To pit these two against one another would be unfair, as they both serve different purposes within the realm of best project management tools. However, knowing what Trello and Slack can do for you will help guide you to make the right decision.
With that said, let’s get to the products.
What is Trello?
Trello is a web-based kanban board (Figure A) and list-making service, developed by Trello Enterprises (a subsidiary of Atlassian). Although Trello does have a fairly low market share (roughly 1.6%), it’s still a very valid option for any business looking to add kanban into their workflow.
What is Slack?
Slack (Figure B) is one of the most-used communication/collaboration platforms on the market. With Slack, your teams can easily communicate via dedicated Workspaces and share files to keep everything moving forward in a collaborative effort.
What are the main features of Trello?
Trello is all about kanban. Of all the kanban offerings on the market, you’d be hard-pressed to find one that offers a better ratio of user-friendliness and features. Trello doesn’t overwhelm the user with too many options and, instead, keeps everything very relevant to kanban.
As far as kanban is concerned, Trello nails it with easy drag-and-drop cards that offer users quick back and front card overviews with in-line editing, a progress meter checklist, data filters and much more.
If you’ve ever experienced kanban, you owe it to your teams and your company to give Trello a test run. This service is best-in-class in kanban and can help your teams better collaborate and bring a level of efficiency to your project management that you’ve never experienced.
Aside from the straight-up kanban offering, Trello does also offer built-in discussion tools, such as one-to-one chat sessions, group meetings, file sharing and comments. And with Dropbox, Box and Google Drive integration, Trello makes your team collaboration efforts even easier.

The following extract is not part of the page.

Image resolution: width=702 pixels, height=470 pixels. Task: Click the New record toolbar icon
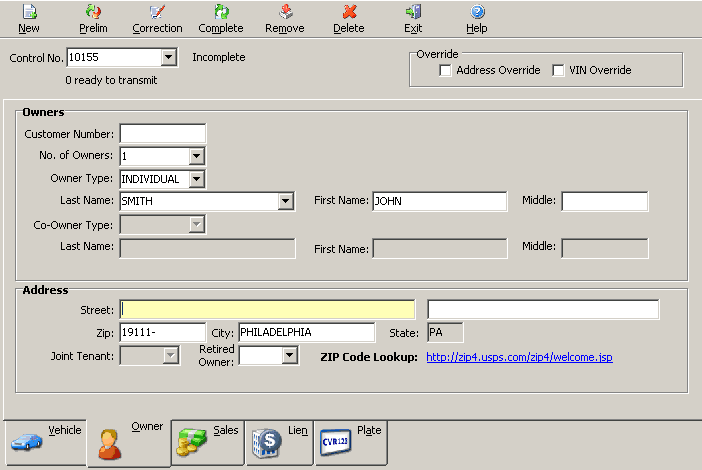tap(29, 13)
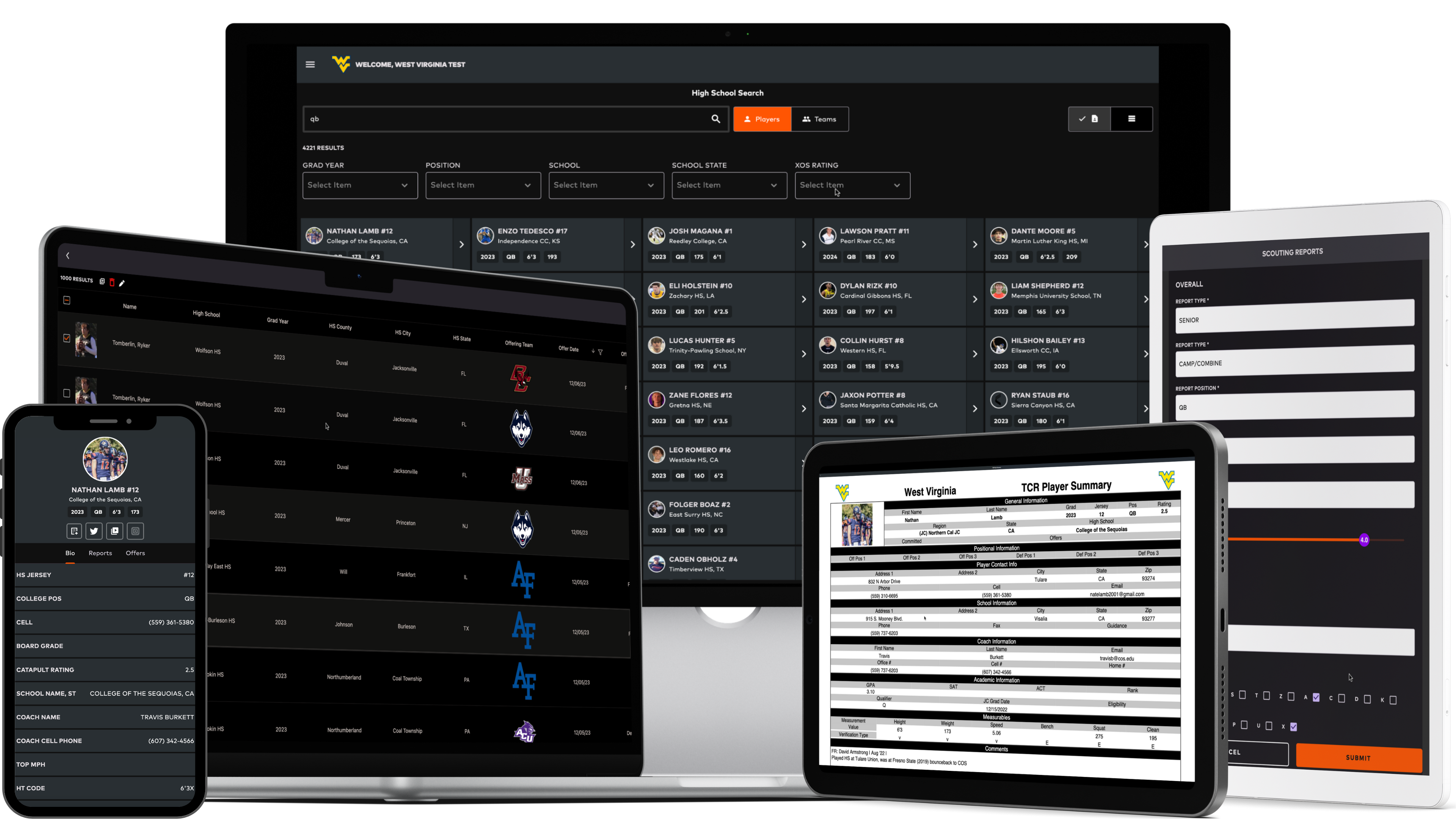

But is Trello alone enough? Given the combination of kanban and communication tools, you might think you wouldn’t need to add another piece to the puzzle. That assumption might be on the spot for some. However, the one caveat to using Trello as a single point of contact for project management and communication is that the third-party integration does require a bit of coding knowledge. That’s all fine and good if you have a capable development team on staff. If not, and you need to expand the communication capabilities of Trello, you might be out of luck.
That’s where Slack comes in.
What are the main features of Slack?
Slack is all about communication and collaboration … but not so much about project management. You won’t find a kanban board or Gantt chart in Slack. What you will find is nearly every feature you can imagine for communication/collaboration. With Slack you can break your teams into various workspaces and channels, so you can get really granular on how your teams are laid out.
Team members can communicate in channels, threads and direct messages. They can send files, record and share video/audio clips, and much more. There are so many features found in Slack, that it could easily serve as your only communication/collaboration tool. And if you combine Slack with a kanban board service like Trello, you’re not only meeting your communication/collaboration needs, but your project management needs as well.
Where Trello is a true workflow management system, Slack is a workplace communication platform. Here’s how the two break down in comparison:
|Workflow management||Workflow management
|Multiple workspaces with kanban boards||Workspaces, channels, threads, direct messages|
|Third-party integration with some coding required||Third-party integrations, little to no coding required|
|Can function with Slack using Power-Up||Can function with Trello with the Trello App for Slack|
|Efficient kanban boards||Efficient communication|
|Drag and drop cards and infinite lists||Slash commands and asynchronous communication|
|Plans ranging from free to $17.50/user/month||Plans ranging from free to $12.50/user/month|
Although you could opt to use Trello as both your project management and communication platform, you’d better serve your teams by employing both services. Why? Because you’d be hard-pressed to beat the Trello kanban boards or the Slack communication tools. By using both of these platforms together, your teams will be more productive and communicative than they’ve ever been.